» Extracted data entries:

+ + +

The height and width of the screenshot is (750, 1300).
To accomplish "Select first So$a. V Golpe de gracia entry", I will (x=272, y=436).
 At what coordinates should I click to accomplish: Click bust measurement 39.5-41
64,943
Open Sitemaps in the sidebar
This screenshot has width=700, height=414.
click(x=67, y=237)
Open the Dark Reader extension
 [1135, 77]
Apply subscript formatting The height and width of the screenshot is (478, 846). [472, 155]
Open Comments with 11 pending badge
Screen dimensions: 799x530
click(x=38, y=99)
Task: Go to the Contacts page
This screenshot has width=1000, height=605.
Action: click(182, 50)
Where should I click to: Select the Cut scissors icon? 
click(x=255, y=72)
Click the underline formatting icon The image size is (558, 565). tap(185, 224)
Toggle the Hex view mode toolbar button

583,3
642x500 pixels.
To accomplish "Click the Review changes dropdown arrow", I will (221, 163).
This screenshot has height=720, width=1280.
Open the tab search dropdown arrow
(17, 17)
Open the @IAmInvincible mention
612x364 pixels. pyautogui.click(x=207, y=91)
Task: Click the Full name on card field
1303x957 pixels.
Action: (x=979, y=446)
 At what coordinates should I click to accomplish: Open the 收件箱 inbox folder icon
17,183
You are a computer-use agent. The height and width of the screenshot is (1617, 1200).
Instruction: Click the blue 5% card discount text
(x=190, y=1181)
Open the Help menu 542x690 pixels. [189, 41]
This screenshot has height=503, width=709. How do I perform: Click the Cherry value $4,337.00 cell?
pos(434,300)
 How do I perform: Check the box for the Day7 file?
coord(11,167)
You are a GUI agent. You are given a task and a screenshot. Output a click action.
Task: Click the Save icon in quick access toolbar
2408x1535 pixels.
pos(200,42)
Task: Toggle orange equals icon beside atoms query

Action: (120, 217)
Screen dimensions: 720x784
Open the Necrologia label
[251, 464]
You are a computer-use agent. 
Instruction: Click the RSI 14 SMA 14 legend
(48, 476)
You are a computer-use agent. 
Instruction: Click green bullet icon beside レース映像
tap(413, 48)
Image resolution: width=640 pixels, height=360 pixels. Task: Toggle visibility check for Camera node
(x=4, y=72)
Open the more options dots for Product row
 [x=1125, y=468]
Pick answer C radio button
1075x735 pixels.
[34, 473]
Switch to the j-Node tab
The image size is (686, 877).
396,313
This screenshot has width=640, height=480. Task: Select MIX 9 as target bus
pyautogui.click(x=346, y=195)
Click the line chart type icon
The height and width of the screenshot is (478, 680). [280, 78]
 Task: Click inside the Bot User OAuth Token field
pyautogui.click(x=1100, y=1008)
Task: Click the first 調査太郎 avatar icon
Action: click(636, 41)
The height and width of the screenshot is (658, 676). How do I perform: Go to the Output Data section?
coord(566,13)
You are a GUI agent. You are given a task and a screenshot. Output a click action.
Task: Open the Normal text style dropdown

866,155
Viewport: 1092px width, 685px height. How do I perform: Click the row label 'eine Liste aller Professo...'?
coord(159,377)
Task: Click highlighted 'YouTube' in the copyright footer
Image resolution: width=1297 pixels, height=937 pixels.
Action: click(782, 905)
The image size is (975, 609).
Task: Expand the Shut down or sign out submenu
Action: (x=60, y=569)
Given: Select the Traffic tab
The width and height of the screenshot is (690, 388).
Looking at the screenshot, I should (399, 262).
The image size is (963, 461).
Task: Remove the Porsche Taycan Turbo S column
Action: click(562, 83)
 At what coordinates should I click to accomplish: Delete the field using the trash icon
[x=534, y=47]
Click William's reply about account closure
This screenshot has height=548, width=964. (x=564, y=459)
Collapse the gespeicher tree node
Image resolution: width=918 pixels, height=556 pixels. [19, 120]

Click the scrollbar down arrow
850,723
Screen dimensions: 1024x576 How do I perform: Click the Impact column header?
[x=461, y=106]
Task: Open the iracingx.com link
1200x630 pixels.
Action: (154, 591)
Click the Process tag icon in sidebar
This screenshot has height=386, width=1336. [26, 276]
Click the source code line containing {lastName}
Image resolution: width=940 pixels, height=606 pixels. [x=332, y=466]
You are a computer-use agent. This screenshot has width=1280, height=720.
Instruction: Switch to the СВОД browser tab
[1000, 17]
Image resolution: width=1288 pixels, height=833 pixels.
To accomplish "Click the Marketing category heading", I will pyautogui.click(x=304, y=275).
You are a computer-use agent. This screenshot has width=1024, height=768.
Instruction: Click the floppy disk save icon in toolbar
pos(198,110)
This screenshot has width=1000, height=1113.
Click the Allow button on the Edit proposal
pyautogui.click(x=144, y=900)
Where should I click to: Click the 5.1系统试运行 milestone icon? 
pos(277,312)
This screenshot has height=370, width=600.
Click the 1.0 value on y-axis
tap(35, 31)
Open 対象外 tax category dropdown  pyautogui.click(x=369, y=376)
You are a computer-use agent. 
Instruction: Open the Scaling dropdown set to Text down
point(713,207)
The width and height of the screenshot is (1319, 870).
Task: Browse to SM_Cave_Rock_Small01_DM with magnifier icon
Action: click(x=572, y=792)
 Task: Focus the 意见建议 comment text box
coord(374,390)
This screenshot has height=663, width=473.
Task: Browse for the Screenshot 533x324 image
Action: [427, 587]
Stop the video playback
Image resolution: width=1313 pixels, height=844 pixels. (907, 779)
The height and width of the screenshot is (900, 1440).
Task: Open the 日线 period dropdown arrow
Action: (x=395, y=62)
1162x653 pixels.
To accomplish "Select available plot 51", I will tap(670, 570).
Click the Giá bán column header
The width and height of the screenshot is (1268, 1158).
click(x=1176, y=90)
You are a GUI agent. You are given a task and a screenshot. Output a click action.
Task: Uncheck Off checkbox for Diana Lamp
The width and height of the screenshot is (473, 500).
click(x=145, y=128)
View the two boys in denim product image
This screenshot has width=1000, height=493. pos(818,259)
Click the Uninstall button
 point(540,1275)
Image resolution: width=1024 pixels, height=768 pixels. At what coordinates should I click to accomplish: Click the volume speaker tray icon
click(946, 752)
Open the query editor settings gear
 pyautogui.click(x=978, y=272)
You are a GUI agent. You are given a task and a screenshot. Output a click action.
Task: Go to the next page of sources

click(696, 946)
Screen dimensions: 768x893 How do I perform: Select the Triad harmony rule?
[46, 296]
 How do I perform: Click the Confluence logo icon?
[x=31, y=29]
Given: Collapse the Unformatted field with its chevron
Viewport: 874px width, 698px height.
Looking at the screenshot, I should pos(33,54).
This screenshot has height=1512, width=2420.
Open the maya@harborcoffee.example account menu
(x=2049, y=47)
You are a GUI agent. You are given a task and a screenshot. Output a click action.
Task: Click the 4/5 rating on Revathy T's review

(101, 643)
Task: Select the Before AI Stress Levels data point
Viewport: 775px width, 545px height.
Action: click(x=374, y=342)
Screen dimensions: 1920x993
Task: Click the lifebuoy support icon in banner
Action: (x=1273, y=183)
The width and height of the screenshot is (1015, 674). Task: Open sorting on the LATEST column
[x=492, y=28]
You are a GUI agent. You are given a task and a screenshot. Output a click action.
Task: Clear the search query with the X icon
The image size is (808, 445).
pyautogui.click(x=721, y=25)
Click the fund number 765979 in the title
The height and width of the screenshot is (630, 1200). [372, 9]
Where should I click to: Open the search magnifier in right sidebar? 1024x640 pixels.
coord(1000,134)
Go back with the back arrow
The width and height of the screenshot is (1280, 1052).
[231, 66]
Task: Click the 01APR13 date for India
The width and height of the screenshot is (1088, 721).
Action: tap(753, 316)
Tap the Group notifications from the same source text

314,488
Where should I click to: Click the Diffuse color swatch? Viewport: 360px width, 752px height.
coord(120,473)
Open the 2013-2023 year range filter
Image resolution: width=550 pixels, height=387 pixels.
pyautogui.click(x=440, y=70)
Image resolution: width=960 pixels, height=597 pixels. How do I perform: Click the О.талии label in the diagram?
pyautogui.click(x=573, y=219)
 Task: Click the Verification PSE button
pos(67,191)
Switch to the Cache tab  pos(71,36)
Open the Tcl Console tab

+ + +

From the data above, copy each line that holds "category".

To accomplish "Click the Marketing category heading", I will pyautogui.click(x=304, y=275).
Open 対象外 tax category dropdown  pyautogui.click(x=369, y=376)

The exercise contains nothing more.